Employers don't want to cut benefits, but as companies struggle for survival, some experts say it could be their only choice.
Metlife recently reported that despite employee concerns most companies do not plan to reduce benefit offerings. In a survey of 1,300 employees and 1,500 human resources executives, the report revealed that fewer than 15 percent of companies were planning to make cuts.
The study also found health and retirement benefits are the second and third biggest influences on loyalty to employers, and 39 percent of employers belief workplace morale is strongly linked to benefits.
While he admitted deteriorating economic conditions may have rendered the numbers stale, Bill Mullaney, Metlife's president of institutional business, does not expect employers to slash options. Pointing to the study's results, he said employers want intact benefits to ensure they hang on to their best performers.
"Employees continue in increasing numbers to value a wide range of benefits, not just health care, and there's a definite link between benefits satisfaction and retention," he said.
But sometimes trimming benefits is the best of several bad options. Steve Rimmer, a principal in HR services for PricewaterhouseCoopers, said struggling employers should consider downsizing benefits, rather than employees.

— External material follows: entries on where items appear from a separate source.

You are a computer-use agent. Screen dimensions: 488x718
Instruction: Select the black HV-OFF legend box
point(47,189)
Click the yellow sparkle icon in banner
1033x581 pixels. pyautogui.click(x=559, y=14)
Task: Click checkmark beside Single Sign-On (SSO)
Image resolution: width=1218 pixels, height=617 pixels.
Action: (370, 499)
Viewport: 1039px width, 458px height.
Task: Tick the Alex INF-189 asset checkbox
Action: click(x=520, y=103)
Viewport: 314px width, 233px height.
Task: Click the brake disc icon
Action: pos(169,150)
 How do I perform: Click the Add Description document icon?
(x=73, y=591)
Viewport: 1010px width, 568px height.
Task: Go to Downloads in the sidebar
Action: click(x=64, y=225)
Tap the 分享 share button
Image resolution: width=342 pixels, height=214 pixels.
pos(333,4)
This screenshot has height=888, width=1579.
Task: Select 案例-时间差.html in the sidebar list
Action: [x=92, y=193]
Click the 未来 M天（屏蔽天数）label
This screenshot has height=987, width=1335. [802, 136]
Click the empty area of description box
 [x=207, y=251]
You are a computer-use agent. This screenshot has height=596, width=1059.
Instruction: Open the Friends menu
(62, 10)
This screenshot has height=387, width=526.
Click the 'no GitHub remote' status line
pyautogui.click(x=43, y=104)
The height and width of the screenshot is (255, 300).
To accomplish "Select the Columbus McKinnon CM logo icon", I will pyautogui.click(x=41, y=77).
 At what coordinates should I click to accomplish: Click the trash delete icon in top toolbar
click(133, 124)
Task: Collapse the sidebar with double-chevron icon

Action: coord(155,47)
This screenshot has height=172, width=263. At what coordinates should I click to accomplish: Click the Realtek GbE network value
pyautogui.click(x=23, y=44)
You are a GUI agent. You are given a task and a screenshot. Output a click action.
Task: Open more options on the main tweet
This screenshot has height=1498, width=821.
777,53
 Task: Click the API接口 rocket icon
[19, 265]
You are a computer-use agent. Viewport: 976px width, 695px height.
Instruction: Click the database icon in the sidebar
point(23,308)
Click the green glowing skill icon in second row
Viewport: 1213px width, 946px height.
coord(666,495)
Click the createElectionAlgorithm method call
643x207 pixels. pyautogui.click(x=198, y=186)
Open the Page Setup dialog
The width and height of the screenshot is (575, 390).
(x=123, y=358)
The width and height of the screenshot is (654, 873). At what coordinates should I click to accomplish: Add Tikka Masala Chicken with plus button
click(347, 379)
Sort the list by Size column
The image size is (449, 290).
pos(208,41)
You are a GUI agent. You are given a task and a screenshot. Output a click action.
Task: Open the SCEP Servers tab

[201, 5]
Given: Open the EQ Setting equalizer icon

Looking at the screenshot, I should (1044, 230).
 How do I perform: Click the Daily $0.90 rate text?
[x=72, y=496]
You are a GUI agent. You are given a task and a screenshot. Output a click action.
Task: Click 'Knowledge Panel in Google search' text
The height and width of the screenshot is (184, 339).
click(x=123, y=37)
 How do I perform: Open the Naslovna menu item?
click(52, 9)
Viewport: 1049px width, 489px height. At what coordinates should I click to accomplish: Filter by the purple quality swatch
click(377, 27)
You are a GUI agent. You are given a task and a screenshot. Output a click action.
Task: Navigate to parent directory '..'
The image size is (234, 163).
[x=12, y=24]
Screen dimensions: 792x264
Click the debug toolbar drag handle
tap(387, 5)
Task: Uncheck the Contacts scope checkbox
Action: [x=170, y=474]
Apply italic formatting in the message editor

He is seeing more companies in immediate need of cash for short-term survival slashing their offerings.
"There's a tendency to shy away from cutting benefits—with good reason in a normal situation," Rimmer said. "But we're not in a normal situation."
"Don't be afraid to engage in discussions of cutting benefits if it increases the chances of survival and reduces the need to cut heads," he added. "Employees get it, and it's all a question of how you engage them in that discussion."